When the big day comes, why do brides wish they had a coordinator? For many reasons, but we’ll share a few we have experienced so far: to handle all guest and vendor questions, to complete those last minute details, to fix those little things that WILL inevitably go wrong, to make sure the flowers at the ceremony are in place, to lay the runner, to place the centerpieces exactly where you wanted them, to coordinate and ensure champagne is popped BEFORE those amazing toasts, and most of all, so the above list doesn’t fall on parents, siblings, and best friends. Doesn’t that sound better?

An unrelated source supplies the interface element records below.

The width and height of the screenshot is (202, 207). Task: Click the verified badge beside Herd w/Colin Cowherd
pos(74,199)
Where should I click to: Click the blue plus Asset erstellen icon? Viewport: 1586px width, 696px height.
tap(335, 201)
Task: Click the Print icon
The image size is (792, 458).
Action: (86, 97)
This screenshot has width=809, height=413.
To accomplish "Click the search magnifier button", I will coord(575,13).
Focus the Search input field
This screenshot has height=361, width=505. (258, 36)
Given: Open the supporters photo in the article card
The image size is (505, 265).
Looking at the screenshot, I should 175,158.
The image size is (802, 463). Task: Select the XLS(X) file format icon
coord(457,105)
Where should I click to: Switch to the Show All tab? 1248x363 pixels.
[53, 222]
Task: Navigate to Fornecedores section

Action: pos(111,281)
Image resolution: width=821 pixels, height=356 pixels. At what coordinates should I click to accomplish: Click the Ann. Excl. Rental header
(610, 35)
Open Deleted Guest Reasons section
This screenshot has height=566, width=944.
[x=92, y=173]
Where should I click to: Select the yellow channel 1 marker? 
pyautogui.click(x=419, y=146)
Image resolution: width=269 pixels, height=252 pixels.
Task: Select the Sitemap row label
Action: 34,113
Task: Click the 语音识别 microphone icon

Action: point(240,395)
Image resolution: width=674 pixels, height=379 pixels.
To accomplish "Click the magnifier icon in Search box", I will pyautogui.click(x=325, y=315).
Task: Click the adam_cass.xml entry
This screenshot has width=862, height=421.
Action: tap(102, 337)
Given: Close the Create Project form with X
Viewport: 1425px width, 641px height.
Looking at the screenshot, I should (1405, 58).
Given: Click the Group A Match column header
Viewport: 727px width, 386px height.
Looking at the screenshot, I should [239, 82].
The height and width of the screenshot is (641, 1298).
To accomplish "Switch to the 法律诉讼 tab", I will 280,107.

You can read Martha Stewart Weddings, Bride & Groom, or Brides Magazine and they will provide checklist upon checklist for couples planning their own wedding. Then you add Pinterest and wedding websites and there is definitely no shortage of self-help tools. The question is, who ensures all that hard work and all those details come to life on your wedding day? Who ensures your focus is on the celebration, your partner, and your family? Again, your answer shouldn’t be mom, your best friend, an aunt, or your sister. Those VIPs all have other very important duties - celebrating, experiencing, and embracing this special event with you, not working. So who then? Your coordinators do! That’s our job! Our job is to be your vendor liaison, bring your vision to life, tie last minute details together, handle the crises (Murphy’s law, there will be crises) and reduce wedding day stress. Our goal as coordinators is to let our professional experience enhance you and your guest’s event experience. After all that hard work, the cost of not having a coordinator could be more than having one!